Summary
This 8-K filing from Exelon Corporation announces a significant development regarding its proposed merger with Pepco Holdings, Inc. (PHI). The most crucial update for investors is the expiration of the Hart-Scott-Rodino (HSR) Act waiting period on December 22, 2014. This signifies that the U.S. Department of Justice (DOJ) and Federal Trade Commission (FTC) have concluded their initial antitrust review, removing a key regulatory hurdle for the transaction. While the HSR waiting period has expired and the DOJ has not taken action to block the merger, it's important to note that the DOJ has not explicitly concluded its investigation. The merger still requires approvals from several state public service commissions, including those in the District of Columbia, Delaware, Maryland, and New Jersey. Despite these remaining approvals, Exelon and PHI reiterate their expectation to close the merger in the second or third quarter of 2015.
Key Highlights
- 1Expiration of the Hart-Scott-Rodino (HSR) Act waiting period on December 22, 2014, removing a significant regulatory obstacle for the PHI merger.
- 2The U.S. Department of Justice (DOJ) did not take action to block the merger after the HSR waiting period expired.

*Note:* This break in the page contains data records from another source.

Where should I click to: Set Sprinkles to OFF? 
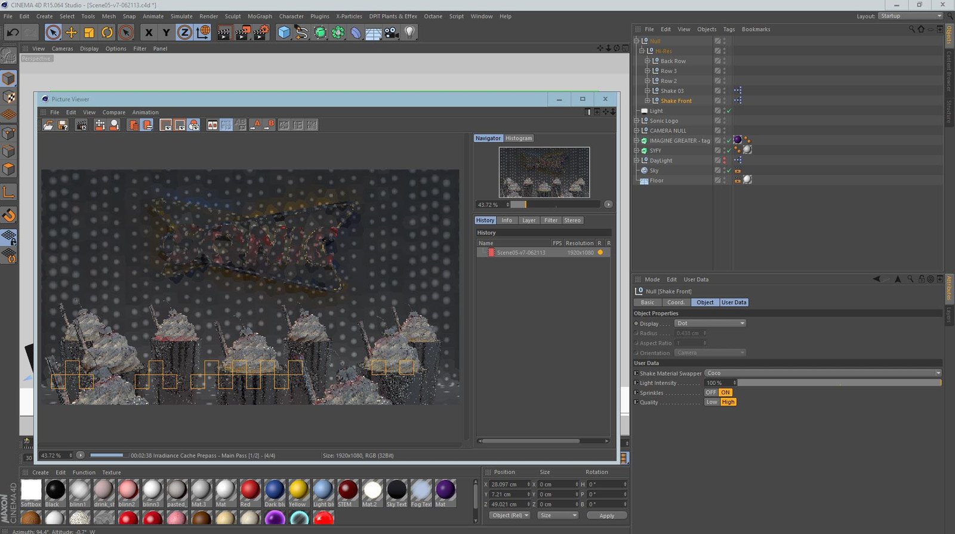[x=710, y=393]
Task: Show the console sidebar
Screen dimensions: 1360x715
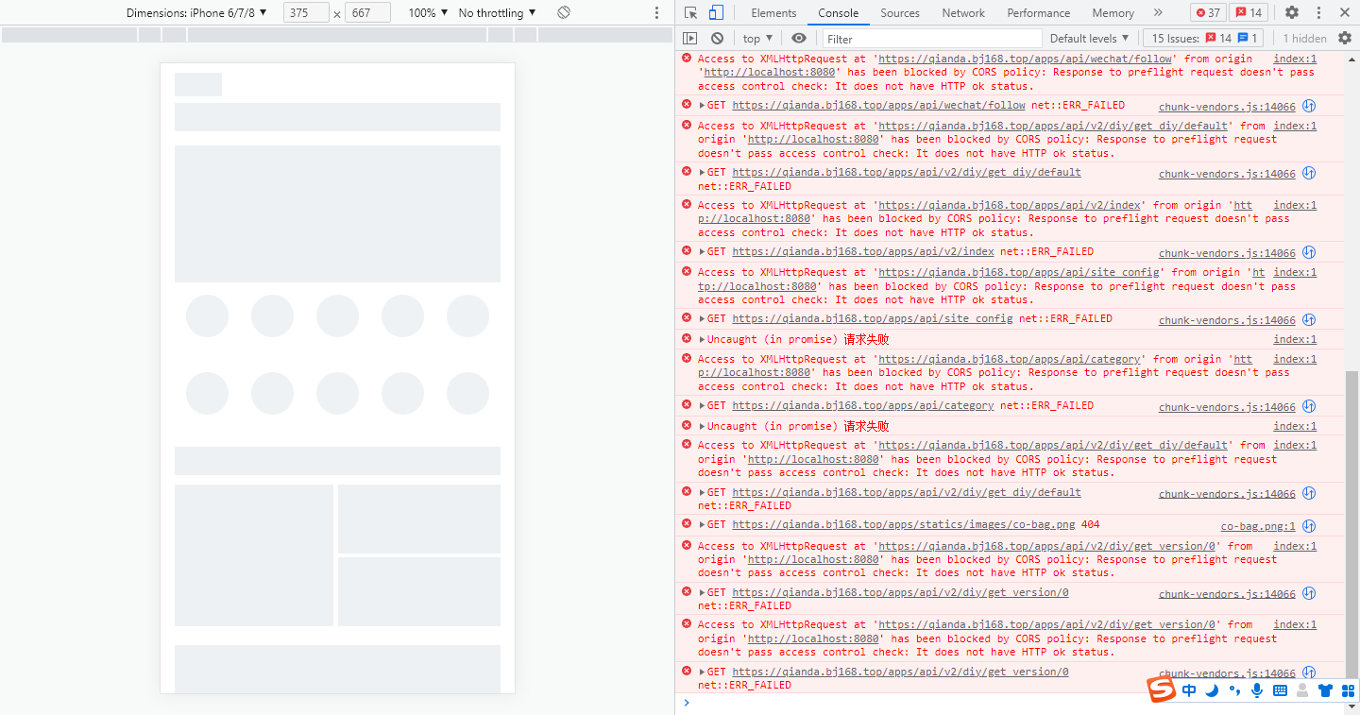Action: (690, 39)
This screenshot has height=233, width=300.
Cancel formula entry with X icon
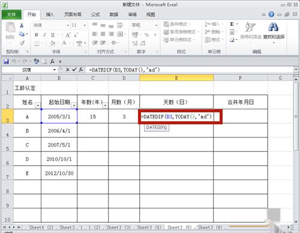pyautogui.click(x=68, y=70)
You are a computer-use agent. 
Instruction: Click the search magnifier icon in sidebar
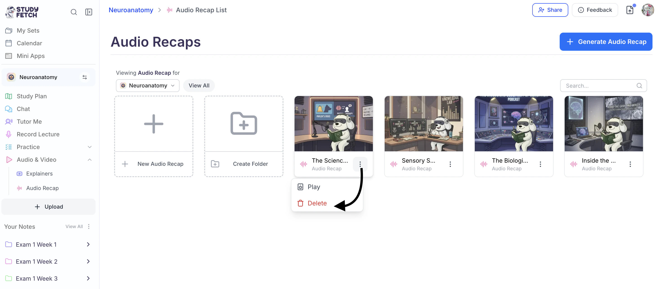point(74,12)
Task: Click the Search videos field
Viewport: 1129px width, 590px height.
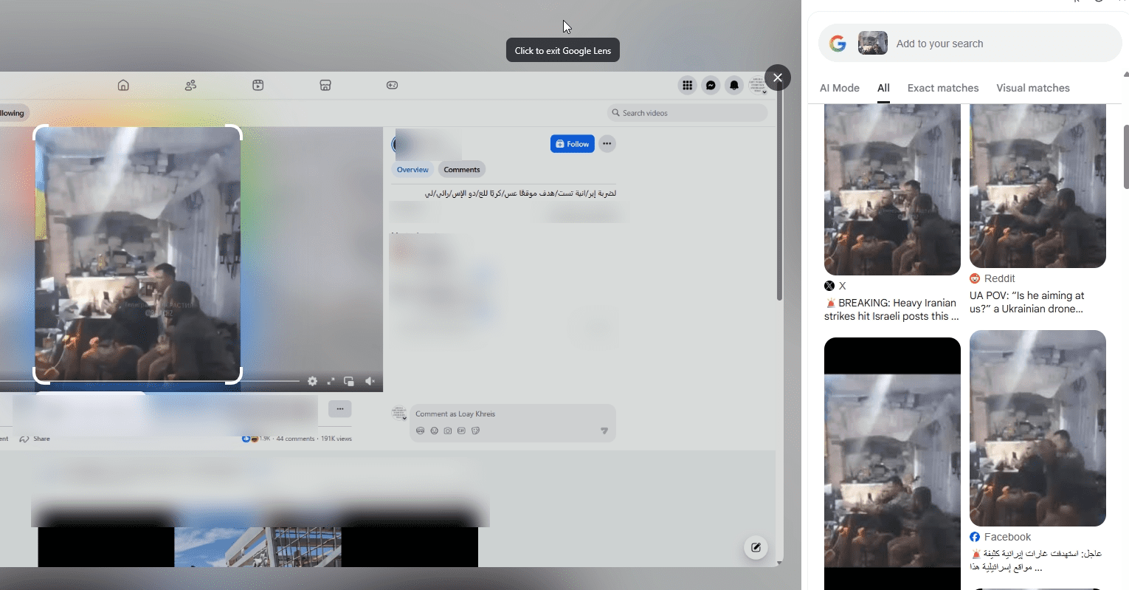Action: pos(690,113)
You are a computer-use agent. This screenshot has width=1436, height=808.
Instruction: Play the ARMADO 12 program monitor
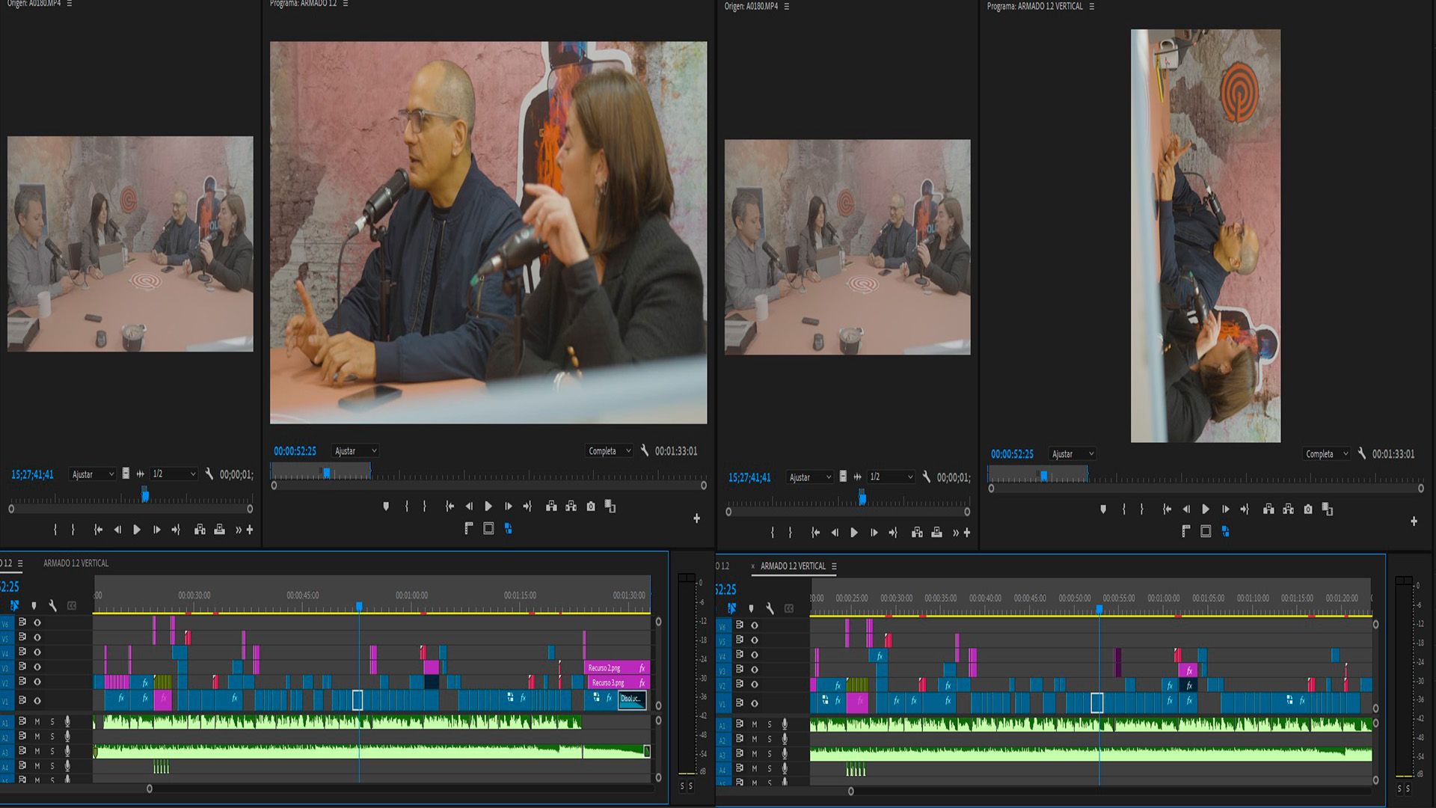(x=488, y=506)
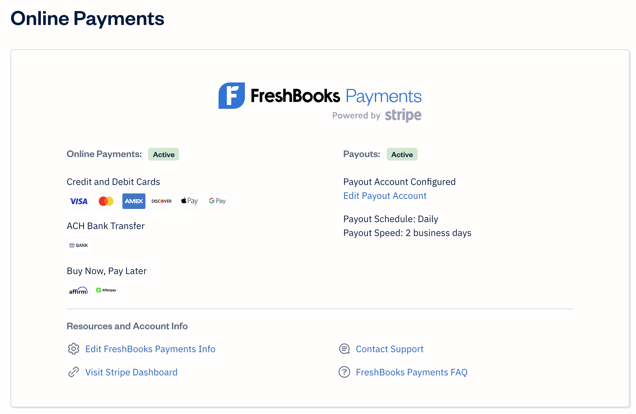The width and height of the screenshot is (636, 414).
Task: Click Contact Support
Action: [389, 349]
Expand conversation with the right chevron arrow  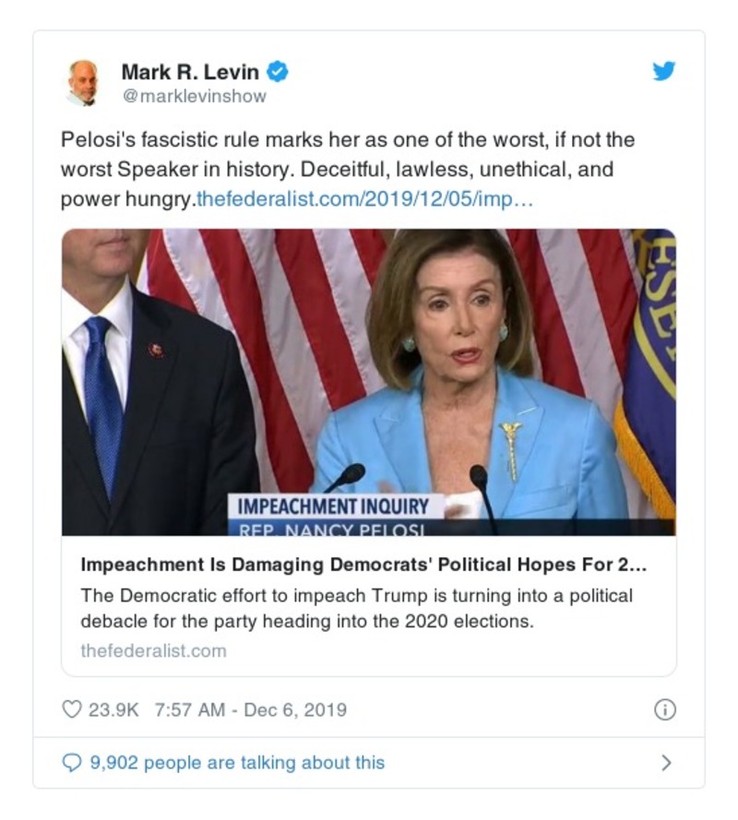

- 3Regulatory approvals received from the Virginia State Corporation Commission and the Federal Energy Regulatory Commission.
- 4Federal Communications Commission (FCC) approval obtained for the transfer of certain communications licenses held by PHI subsidiaries.
- 5Merger completion remains contingent upon approvals from the public service commissions of the District of Columbia, Delaware, Maryland, and New Jersey.
- 6Exelon and PHI continue to target a merger completion in the second or third quarter of 2015.
- 7The filing includes standard cautionary statements regarding forward-looking information and associated risks.